= Descrição do exercício =
No trecho abaixo, em que cidade da Inglaterra o ex-mochileiro estava estudando?

= Trecho do texto =
Cena 1. Final da década de 70, três mochileiros em uma estação de trem perdida no interior do norte da Argentina. Um longo caminho percorremos até lá e outro tanto ainda por vir, nem desconfiávamos naquele momento. A correria (im)prevista até a Patagônia, nosso objetivo, mas, se assim o era, porque não fomos direto ao sul e percorremos tanta terra na direção oposta? até hoje me pergunto isso. A longa volta atribulada e tudo o mais, seguir, seguir em frente sem muito pensar, assim íamos naqueles dias, essa era a nossa direção. Mas, naquele exato momento, olhávamos desesperançados o movimento de vai e vem dos trens de carga à nossa frente, que de passageiros já não os havia mais. Os três mochileiros, já cansados e famintos... um deles ao menos. Eu.
Cena
2. Alguns
anos se passaram, tanta coisa no meio, e um dos mochileiros está estudando na
Inglaterra, Liverpool. Liverpool, nunca contei? Um professor, cuja esposa
falava um pouco de português e queria treinar com um nativo, me convida para
jantar e lá se vai o mochileiro, trem para o subúrbio, ele e o professor. O
professor saca um livro para ler na curta viagem de meia hora até a sua casa,
era o que fazia todos os dias, por que não fazer isso também hoje, mesmo
acompanhado do aluno recém chegado? E o desprevenido ex-mochileiro, sem livro à
mão, apenas olha pela janela os subúrbios, melhor assim, pensei em voz baixa.

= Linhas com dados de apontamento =
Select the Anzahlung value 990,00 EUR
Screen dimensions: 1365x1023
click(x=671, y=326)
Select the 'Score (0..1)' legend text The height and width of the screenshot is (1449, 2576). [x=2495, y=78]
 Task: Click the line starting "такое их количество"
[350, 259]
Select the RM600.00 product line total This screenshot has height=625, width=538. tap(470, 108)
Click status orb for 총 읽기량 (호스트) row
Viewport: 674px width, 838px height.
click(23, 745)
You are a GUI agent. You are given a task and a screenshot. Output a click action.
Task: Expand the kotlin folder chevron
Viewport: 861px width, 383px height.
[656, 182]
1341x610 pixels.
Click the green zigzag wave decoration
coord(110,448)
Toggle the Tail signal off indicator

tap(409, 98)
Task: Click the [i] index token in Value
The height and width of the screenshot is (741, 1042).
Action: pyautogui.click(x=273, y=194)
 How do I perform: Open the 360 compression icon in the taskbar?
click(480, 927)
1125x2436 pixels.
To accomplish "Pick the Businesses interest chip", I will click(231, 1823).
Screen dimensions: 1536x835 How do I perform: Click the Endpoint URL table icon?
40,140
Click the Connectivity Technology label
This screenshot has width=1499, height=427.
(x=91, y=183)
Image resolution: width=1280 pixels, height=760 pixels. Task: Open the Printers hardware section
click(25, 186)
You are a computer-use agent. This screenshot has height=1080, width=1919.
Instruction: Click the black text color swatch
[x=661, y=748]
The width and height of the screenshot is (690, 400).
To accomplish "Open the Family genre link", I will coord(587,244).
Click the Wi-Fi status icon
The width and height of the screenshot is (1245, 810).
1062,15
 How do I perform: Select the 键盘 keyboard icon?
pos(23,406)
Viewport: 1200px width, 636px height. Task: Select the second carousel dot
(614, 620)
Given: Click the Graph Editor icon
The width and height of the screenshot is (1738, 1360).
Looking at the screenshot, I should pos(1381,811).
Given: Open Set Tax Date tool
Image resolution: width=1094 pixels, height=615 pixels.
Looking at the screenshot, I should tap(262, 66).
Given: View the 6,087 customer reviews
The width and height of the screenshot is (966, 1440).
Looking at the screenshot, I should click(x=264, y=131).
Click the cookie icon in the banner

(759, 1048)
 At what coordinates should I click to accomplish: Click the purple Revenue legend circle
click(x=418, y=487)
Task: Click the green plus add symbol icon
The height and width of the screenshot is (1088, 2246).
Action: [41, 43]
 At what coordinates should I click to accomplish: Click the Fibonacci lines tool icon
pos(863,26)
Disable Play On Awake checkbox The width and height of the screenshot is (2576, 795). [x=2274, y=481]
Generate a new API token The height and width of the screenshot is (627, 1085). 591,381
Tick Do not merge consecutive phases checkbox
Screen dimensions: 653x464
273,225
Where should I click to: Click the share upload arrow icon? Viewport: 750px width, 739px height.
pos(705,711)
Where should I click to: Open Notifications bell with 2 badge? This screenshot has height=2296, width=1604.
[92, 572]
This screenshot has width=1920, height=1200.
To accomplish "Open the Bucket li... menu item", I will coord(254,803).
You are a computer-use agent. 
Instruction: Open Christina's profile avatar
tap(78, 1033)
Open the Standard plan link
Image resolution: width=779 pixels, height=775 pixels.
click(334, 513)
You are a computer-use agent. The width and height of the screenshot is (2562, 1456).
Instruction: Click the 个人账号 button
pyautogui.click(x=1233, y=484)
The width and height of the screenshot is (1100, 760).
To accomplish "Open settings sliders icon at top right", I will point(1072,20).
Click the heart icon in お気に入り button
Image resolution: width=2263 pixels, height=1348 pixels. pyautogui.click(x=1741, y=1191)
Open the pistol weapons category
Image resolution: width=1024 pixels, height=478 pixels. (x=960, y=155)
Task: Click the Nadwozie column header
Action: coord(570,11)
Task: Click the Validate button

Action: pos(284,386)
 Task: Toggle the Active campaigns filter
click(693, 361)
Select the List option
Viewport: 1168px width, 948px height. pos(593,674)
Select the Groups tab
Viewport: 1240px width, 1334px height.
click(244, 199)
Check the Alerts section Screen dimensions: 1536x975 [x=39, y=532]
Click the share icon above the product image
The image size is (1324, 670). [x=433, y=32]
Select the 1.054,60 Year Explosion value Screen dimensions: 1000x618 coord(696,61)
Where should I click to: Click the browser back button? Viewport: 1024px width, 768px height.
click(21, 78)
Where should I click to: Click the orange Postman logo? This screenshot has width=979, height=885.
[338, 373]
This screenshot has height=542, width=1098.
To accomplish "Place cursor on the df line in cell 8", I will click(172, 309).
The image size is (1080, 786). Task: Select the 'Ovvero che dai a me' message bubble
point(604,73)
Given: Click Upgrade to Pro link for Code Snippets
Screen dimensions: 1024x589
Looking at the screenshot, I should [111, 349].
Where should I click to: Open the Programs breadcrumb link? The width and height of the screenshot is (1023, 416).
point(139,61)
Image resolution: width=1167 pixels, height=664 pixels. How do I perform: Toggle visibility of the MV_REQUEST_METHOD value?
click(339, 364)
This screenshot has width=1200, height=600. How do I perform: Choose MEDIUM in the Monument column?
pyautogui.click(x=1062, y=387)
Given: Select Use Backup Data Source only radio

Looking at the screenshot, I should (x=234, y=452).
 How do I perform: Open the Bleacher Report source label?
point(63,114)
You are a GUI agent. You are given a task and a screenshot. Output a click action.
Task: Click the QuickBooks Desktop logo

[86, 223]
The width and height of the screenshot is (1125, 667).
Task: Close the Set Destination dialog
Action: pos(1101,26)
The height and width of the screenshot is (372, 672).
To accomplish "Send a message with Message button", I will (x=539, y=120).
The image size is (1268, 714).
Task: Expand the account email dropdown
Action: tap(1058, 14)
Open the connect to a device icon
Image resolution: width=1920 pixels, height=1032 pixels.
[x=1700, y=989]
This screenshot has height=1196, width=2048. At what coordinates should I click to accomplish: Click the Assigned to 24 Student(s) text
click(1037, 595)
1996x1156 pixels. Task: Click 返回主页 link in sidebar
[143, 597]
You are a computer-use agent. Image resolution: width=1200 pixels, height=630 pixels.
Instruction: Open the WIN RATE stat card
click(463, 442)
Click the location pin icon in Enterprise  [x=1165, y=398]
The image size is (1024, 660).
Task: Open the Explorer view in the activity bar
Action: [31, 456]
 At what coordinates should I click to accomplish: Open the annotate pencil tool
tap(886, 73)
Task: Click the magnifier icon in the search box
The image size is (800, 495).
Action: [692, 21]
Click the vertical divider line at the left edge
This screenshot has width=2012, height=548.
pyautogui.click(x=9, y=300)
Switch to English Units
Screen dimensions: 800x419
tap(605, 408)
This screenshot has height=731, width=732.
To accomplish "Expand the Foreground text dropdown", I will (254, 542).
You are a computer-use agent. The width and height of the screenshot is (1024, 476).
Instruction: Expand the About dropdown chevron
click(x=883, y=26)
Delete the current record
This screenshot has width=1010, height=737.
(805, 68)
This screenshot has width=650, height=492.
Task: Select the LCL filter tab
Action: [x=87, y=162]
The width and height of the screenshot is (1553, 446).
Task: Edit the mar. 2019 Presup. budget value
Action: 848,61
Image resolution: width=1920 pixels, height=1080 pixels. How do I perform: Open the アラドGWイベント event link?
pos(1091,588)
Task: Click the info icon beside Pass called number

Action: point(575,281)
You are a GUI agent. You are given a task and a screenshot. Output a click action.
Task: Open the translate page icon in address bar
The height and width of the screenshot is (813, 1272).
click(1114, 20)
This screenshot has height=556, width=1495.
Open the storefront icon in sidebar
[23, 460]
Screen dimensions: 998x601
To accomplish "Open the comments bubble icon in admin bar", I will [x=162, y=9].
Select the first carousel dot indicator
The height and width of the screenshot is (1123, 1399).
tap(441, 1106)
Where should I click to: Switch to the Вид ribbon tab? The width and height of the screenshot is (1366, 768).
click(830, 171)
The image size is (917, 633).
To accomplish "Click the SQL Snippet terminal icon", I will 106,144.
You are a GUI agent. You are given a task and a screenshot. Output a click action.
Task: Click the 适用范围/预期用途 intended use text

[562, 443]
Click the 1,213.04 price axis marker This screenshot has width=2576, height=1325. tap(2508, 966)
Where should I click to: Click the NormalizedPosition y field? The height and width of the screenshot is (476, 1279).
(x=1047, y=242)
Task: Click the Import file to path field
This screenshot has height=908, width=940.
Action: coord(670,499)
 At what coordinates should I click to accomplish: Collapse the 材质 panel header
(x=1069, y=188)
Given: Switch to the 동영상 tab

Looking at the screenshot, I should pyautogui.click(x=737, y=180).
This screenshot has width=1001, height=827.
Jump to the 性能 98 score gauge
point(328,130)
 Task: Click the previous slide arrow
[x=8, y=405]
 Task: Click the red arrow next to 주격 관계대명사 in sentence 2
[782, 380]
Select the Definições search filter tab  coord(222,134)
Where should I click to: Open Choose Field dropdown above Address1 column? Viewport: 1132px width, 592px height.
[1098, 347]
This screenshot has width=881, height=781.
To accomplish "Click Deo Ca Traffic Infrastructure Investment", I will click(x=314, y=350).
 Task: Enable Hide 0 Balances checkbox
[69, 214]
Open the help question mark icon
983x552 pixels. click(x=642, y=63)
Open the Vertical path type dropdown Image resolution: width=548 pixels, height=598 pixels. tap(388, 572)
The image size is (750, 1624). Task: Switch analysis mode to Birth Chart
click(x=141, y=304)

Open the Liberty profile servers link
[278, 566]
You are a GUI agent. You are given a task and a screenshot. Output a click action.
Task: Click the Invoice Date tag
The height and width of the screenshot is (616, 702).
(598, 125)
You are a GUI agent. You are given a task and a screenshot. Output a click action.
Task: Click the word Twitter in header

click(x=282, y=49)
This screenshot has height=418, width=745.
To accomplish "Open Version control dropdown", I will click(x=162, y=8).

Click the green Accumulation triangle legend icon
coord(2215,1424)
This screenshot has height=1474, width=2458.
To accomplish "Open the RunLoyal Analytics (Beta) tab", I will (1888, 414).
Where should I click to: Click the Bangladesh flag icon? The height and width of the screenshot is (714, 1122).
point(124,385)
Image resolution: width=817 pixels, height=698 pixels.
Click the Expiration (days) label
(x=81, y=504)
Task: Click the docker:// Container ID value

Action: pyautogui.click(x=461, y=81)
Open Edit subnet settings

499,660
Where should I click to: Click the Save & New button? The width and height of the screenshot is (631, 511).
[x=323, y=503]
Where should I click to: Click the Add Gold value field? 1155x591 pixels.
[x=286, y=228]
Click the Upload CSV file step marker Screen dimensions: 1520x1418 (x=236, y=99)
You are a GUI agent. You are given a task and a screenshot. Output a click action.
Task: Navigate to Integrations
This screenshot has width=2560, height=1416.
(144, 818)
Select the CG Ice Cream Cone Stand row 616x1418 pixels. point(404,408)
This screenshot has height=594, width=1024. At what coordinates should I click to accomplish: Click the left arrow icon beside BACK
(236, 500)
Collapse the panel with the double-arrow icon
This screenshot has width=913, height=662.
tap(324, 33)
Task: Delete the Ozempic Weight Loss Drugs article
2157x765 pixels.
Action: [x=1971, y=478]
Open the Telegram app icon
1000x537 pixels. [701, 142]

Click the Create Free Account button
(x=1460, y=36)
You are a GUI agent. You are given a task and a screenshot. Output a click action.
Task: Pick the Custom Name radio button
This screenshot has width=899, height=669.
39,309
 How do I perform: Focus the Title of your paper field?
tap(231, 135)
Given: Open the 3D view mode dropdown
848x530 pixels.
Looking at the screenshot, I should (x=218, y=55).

= Solução da tarefa =
Em Liverpool.